Introduction

QHub is an open source tool for data science research, development, and deployment.

QHub is Infrastructure as Code that simplifies the deployment of data science projects using JupyterHub and Dask Gateway for you and your team.

Designed to simplify the deployment and maintenance of scalable computational platforms in the cloud, QHub is ideal for organizations that need a shared compute platform that is flexible, accessible, and scalable.

QHub Technology Stack

High-level illustration of QHub architecture

Components

The technology stack is an integration of the following existing open source libraries:

  • Terraform a tool for building, changing, and versioning infrastructure.

  • Kubernetes a cloud-agnostic orchestration system

  • Helm: a package manager for Kubernetes

  • JupyterHub: a shareable compute platform for data science

  • JupyterLab: a web-based interactive development environment for Jupyter Notebooks

  • Dask: a scalable and flexible library for parallel computing in Python

    • Dask-Gateway: a secure, multi-tenant server for managing Dask clusters

  • Keycloak Open Source Identity and Access Management

  • GitHub Actions: a tool to automate, customize, and execute software development workflows in a GitHub repository.

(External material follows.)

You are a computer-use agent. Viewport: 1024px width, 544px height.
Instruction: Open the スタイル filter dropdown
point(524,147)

  • traefik for routing web/tcp traffic inside cluster

Amongst the newly created open source libraries on the tech stack are:

  • jupyterhub-ssh brings the SSH experience to a modern cluster manager.

  • jupyter-videochat allows video-chat with JupyterHub peers inside JupyterLab, powered by Jitsi.

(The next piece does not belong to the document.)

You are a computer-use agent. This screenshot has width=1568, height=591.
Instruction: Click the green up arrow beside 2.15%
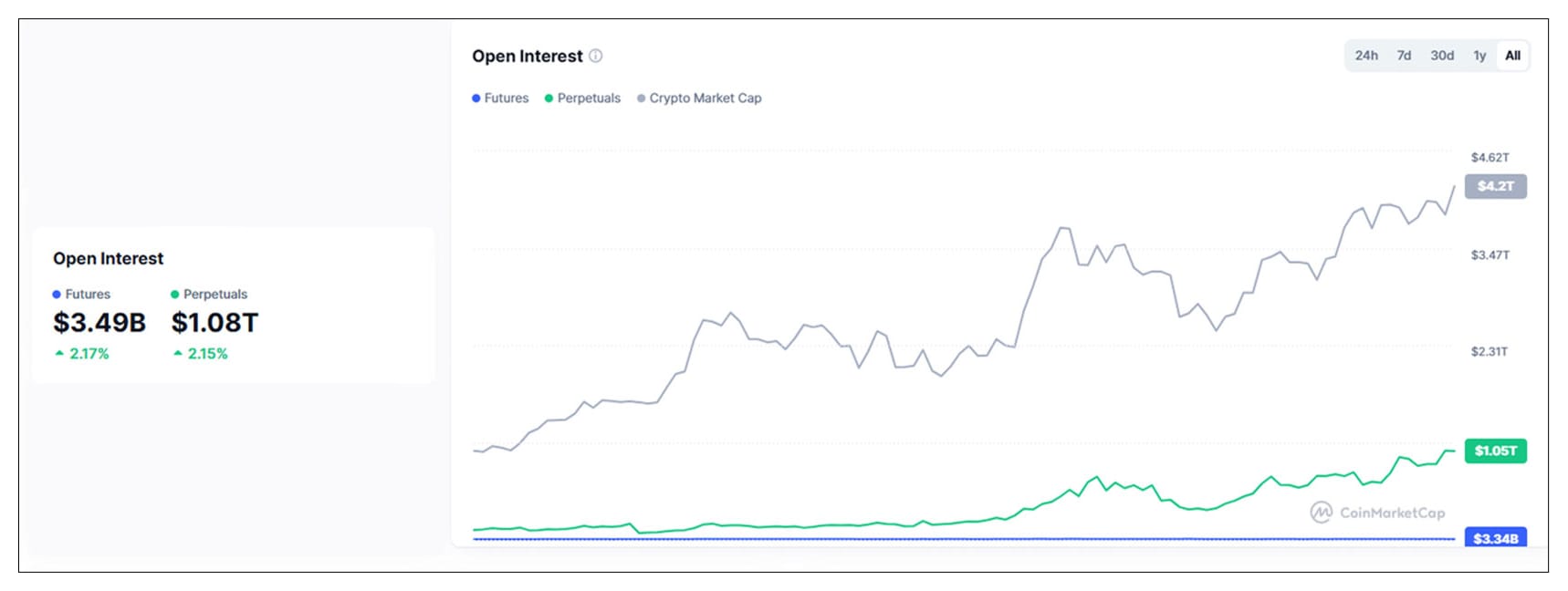point(177,354)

  • conda-store serves identical conda environments and controls its life-cycle.

  • conda-docker, an extension to the docker concept of having declarative environments that are associated with Docker images allowing tricks and behaviour that otherwise would not be allowed.

  • vscode built-in web editor tied to jupyterlab server

Integrations

In an effort for QHub to serve as a core that services can integrate with.

Why use QHub?

QHub provides enables teams to build their own scalable compute infrastructure with:

  • Easy installation and maintenance controlled by a single configuration file.

  • Autoscaling JupyterHub installation deployed on the Cloud provider of your choice.

  • Option to choose from multiple compute instances, such as: namely normal, high memory, GPU, etc.

  • Autoscaling Dask compute clusters for big data using any instance type.

  • Shell access and remote editing access (i.e. VSCode remote) through KubeSSH.

  • Shared filesystem allowing users to work on projects privately, within groups, or across the organisation.

  • Robust compute environment handling allowing both prebuilt and ad-hoc environment creation.

  • Integrated video conferencing, using Jitsi.